The Wildcats were 7-3 and had a legitimate shot of reaching a second straight January bowl.
However, quarterback Dan Persa, the architect of the comeback, was nowhere to be found.
Persa ruptured his Achilles' tendon after throwing the go-ahead touchdown against the Hawkeyes late in the fourth quarter, ending his season, and in the process, ending Northwestern's as well.
After the Iowa game, NU suffered two embarrassing losses in a row, giving up 330 rushing yards to Illinois running back Mikel LeShoure in a 48-27 loss to the Illini, losing 70-23 to Wisconsin in Madison, and losing to Texas Tech in the TicketCity Bowl despite a valiant comeback.
Persa's absence was certainly felt on offense, as the Wildcat quarterbacks combined for six interceptions in the final three games. However, the defense is really what killed Northwestern down the stretch.
Persa was instrumental in the defense's success, sustaining long drives and always putting the opposing offense in bad field position. He made the defense look much better than it was, something Evan Watkins and Kain Colter couldn't do, and proved just how valuable he is to, not only the offense, but to Northwestern's entire squad.
With Persa, Northwestern can play with anyone. Without him, the Wildcats are a subpar Big Ten team.
The Big Ten coaches recognized his value, voting him first team All-Big Ten, despite his missing the final two games of the regular season.
We've always been taught the classic line that one person doesn't make a football team. However, Northwestern seems to defy the rule.
It's not so much that Persa is the only player on the field who performs well. But his presence certainly brings out the best in every other player on the field, even the NU defense.
Now that this season has come to a close, perhaps a bit earlier than the Wildcats had planned, the focus is on next year and the possibilities in a new Big Ten.
Northwestern will be a member of the Legends Division, and with Persa back for his senior season, a trip to Indianapolis for the inaugural Big Ten Championship game is certainly in the realm of possibility.
The offense will remain almost entirely intact and Persa will keep first team All-Big Ten receiver Jeremy Ebert. On defense, the secondary, arguably NU's weakest unit in 2010, will return three of four starters. And in a league that loses loads of talent in 2011, Northwestern will be reloading.
In short, Northwestern has a very legitimate shot at winning a Big Ten Championship in 2011.

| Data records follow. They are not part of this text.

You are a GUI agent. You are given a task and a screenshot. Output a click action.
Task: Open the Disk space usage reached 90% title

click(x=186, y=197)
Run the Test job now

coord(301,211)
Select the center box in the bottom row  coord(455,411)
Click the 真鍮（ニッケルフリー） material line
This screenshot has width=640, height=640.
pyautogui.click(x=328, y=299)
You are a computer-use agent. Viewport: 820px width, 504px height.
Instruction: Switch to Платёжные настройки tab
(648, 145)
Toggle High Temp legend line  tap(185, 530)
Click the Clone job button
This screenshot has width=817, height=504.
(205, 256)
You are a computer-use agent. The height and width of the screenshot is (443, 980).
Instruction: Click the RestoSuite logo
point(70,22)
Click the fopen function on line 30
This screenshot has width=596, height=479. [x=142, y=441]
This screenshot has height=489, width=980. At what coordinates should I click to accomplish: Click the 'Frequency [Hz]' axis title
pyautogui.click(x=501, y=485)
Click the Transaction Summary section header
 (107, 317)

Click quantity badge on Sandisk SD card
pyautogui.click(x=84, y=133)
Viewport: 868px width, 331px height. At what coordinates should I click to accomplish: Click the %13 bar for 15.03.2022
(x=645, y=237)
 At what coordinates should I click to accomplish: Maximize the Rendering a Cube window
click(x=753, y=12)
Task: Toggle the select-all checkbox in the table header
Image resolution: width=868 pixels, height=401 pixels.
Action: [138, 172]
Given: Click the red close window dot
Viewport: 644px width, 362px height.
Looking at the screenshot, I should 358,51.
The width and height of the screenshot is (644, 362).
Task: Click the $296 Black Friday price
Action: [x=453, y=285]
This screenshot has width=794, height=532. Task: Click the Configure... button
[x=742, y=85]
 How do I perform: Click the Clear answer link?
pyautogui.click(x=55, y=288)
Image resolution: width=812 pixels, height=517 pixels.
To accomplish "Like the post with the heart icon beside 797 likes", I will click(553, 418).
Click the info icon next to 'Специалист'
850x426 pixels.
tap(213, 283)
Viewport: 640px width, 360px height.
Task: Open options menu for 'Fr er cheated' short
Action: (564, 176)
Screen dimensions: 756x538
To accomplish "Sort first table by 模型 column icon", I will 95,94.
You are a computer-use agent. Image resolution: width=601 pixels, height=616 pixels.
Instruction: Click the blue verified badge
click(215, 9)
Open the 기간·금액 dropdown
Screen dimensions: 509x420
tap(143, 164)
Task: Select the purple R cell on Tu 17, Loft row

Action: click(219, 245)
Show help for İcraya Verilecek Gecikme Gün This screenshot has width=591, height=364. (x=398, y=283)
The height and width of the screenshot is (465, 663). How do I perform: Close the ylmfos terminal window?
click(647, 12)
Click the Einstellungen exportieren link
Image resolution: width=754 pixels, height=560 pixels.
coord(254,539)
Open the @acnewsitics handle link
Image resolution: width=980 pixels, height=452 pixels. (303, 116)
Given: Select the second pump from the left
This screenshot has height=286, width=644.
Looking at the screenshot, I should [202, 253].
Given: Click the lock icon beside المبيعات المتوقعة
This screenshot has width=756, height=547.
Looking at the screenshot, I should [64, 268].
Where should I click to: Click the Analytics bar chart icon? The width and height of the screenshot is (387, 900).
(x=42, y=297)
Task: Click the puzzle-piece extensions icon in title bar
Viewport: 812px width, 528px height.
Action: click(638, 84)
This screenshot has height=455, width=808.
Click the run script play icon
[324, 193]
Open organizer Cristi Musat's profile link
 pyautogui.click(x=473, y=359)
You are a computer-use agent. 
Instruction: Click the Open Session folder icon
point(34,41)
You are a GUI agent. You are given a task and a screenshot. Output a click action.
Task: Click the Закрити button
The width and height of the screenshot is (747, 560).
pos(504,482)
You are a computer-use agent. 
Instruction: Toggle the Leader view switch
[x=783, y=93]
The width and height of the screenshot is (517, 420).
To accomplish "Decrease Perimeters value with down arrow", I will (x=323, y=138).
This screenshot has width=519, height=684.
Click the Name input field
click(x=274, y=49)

The experience retuning and the favorable schedule definitely are pluses, but Dan Persa's presence is the main reason that the Wildcats are even in championship discussion. The Big Ten's most versatile quarterback will be back with a vengeance in 2011 faced with a daunting task; make this team championship good. But if 2010 was any indication, Dan Persa will be up to the challenge.